(Data entries)
◇ ◇ ◇ ◇
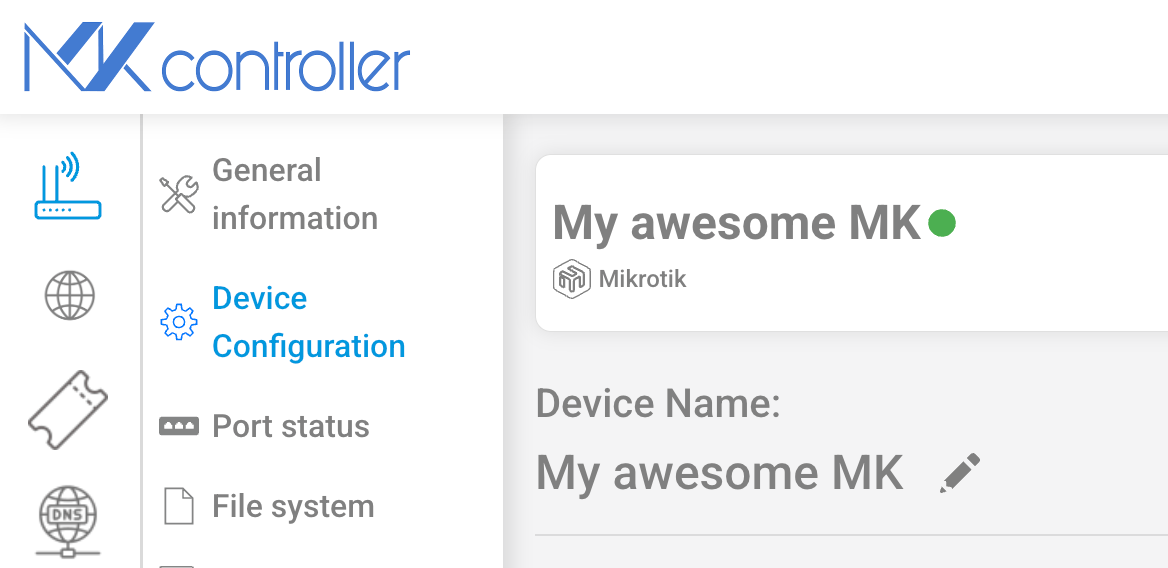This screenshot has height=568, width=1168.
Task: Click device name value under Device Name
Action: 720,473
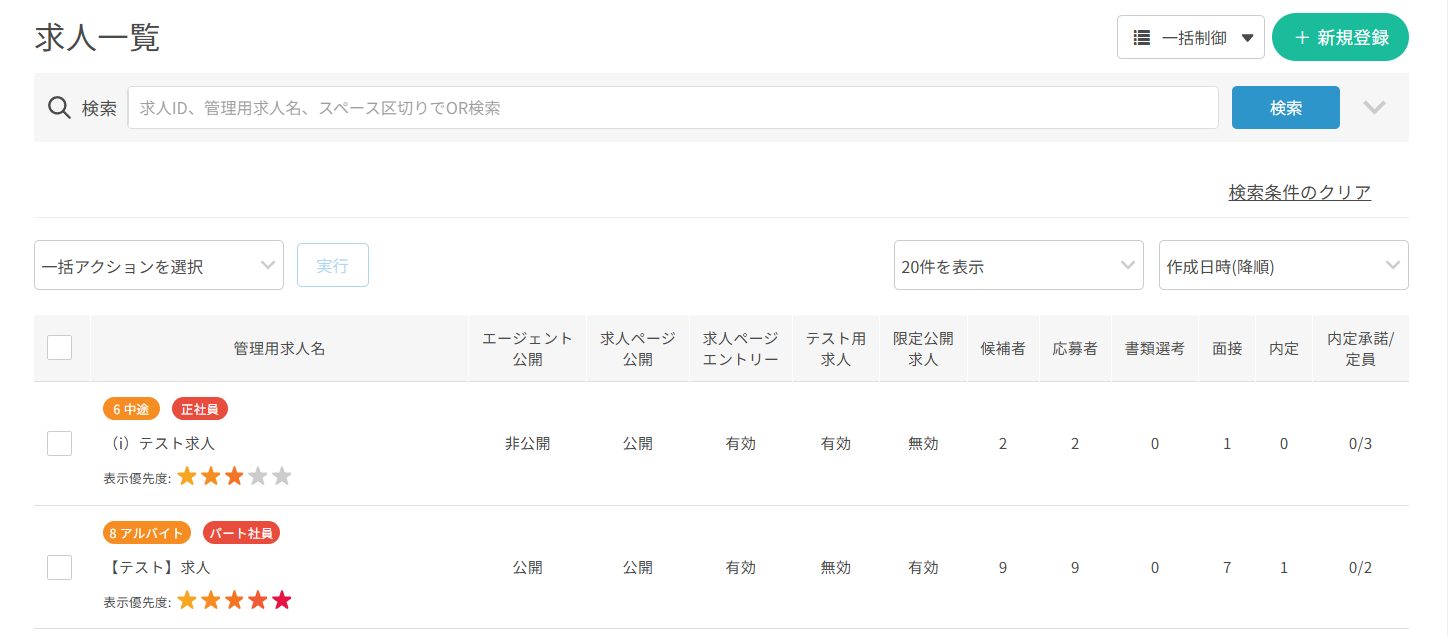Image resolution: width=1448 pixels, height=636 pixels.
Task: Click the fifth star on テスト求人 priority
Action: (x=282, y=477)
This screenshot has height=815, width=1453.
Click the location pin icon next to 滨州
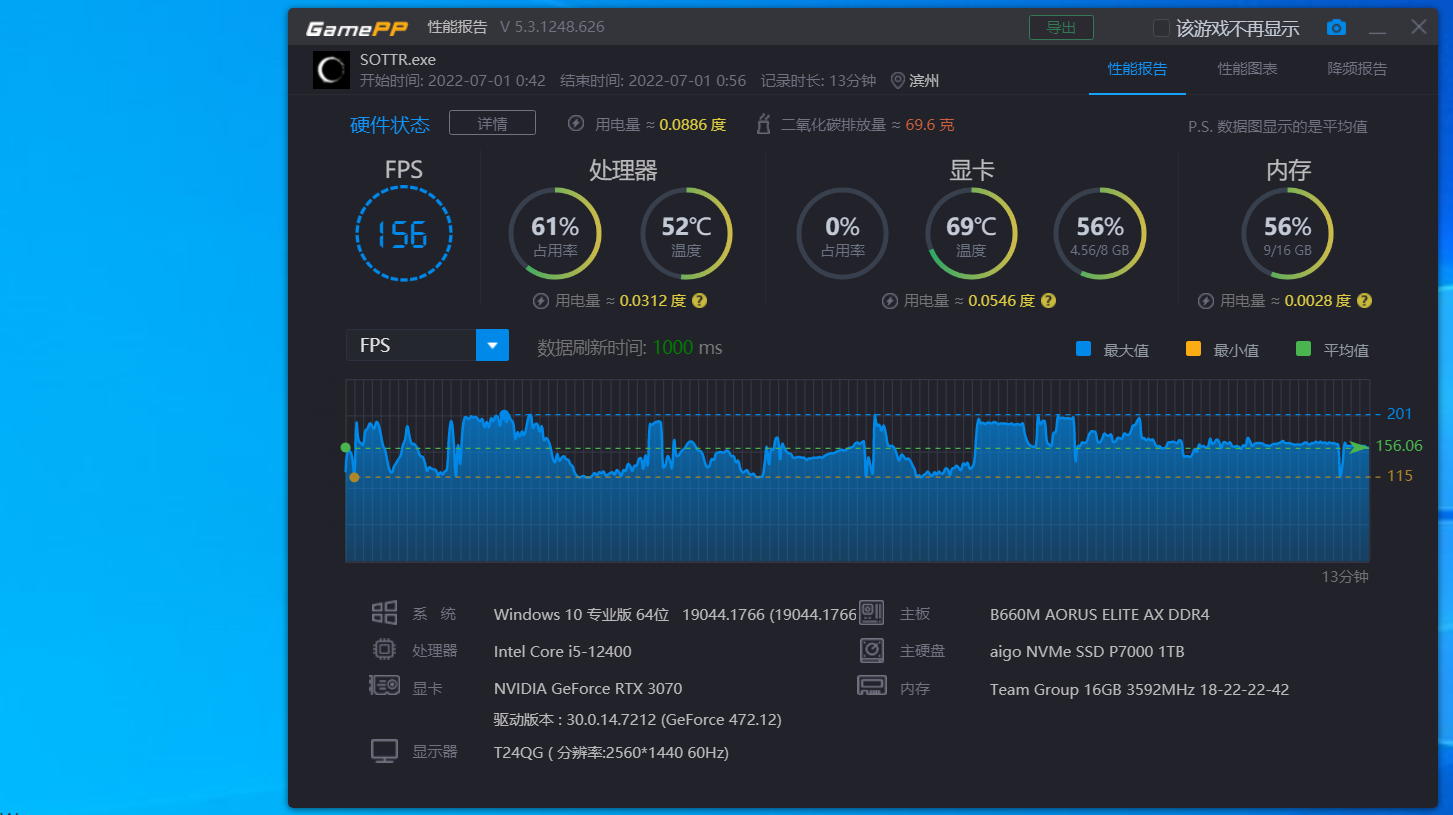point(898,81)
◇ ◇ ◇ ◇
EXERCISE PROMPT: Only the lines from the one with "This screenshot has height=815, width=1453." through the final line of the entries above should be transcribed, exactly and without pictures.

OUTPUT FOR THIS EXERCISE:
This screenshot has height=815, width=1453.
Click the location pin icon next to 滨州
point(898,81)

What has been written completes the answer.